I respectfully dissent and would hold that the lower court erred in failing to rule that Jean Tinsley abandoned her children within the meaning of Sections 31-51.1 through 31-51.4 of the South Carolina Code of Laws for 1962, and erred in failing to grant the adoption.

This action is in equity, and this court has authority on appeal to find the facts in accord with our views of the preponderance or greater weight of the evidence. We may reverse a finding of fact by the lower court when the appellant satisfies us that the preponderance of the evidence is against the finding of the lower court. See Simonds v. Simonds, 232 S. C. 185, 101 S. E. (2d) 494 (1957), and the cases cited therein.
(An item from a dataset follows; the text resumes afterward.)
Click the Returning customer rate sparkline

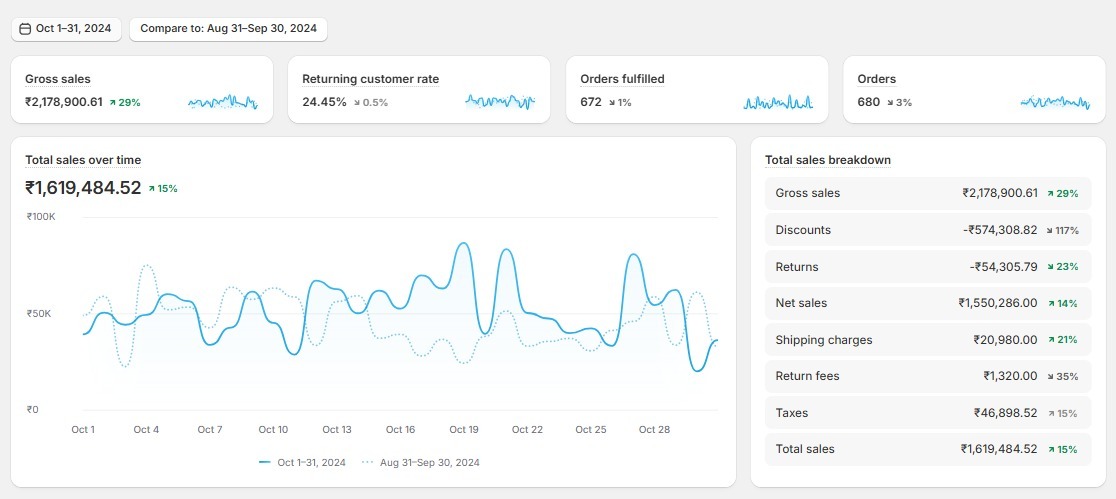[499, 101]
In Goff v. Benedict, 252 S. C. 83, 165 S. E. (2d) 269 (1969), this court by inference recognized that misconduct on the part of a parent may serve as a basis for holding that parental ties should be severed. Though the respondent here asserts that she did not intend to abandon the children, her conduct constituted abandonment and warrants the conclusion that parental ties should be severed. Intention should be judged objectively by the conduct of the parent rather than solely by what is said. Respondent has voluntarily placed herself in a sphere of living totally incompatible with parental duties. The present and future life of the children should *359not be left to her arbitrary will, nor be controlled by her assertion that there was no intent to abandon. Intent involves a mental process and may be proved by circumstantial evidence as well as by utterances of the person whose intent is involved.
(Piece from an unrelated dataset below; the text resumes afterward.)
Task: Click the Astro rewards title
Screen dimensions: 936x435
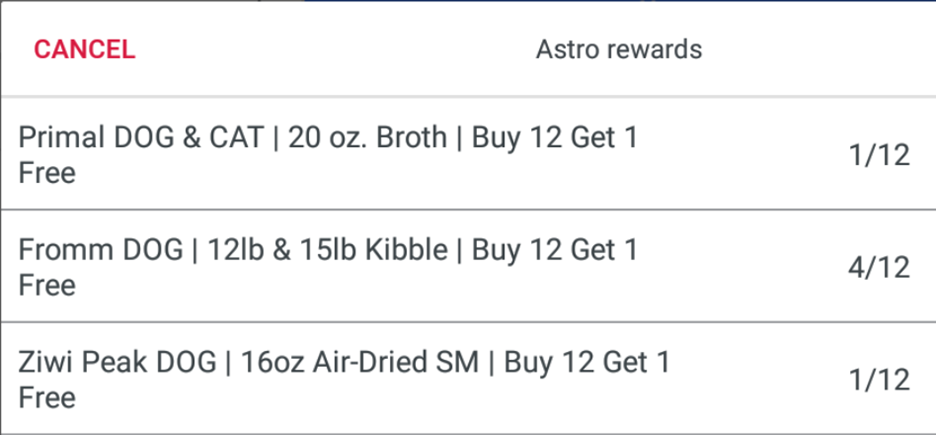Action: [618, 49]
In my view the adoption should have been granted. In adoption proceedings there are four interested parties: (1) the minor children; (2) the parents or those standing in place of the parents; (3) the party seeking to adopt; (4) the State. Galloway v. Galloway, 249 S. C. 157, 153 S. E. (2d) 326 (1967).

The rights which the natural mother, Jean Tinsely, would assert must be considered; the welfare of the children must also be considered. It becomes the duty of this court to balance the equities and to determine whether the rights of the mother or the welfare of the children is paramount. Unfortunately, the rights claimed by the mother are inconsistent with the welfare of the children. Since 1961, when the natural mother went to Florida with Bill Tinsley, she has been to them a source of misery. The judge recognized that it was unsuitable for the children to visit with her at her home, or at the home of Joe and Mary Lee Bevis, and directed that visitations take place in his office under the supervision of one of his counselors until he ordered otherwise. There is nothing in the record before us to lead one to logically believe that her contacts with the children hereafter would contribute to their welfare. On the other hand, I am convinced that such would be detrimental. It is obvious that the children are now established in a good home. For nine years they have from time to time been afflicted with disturbance and anguish because of Jean Tinsley. They are now entitled to peace of mind, which can come only from a holding that the adoption should have been granted.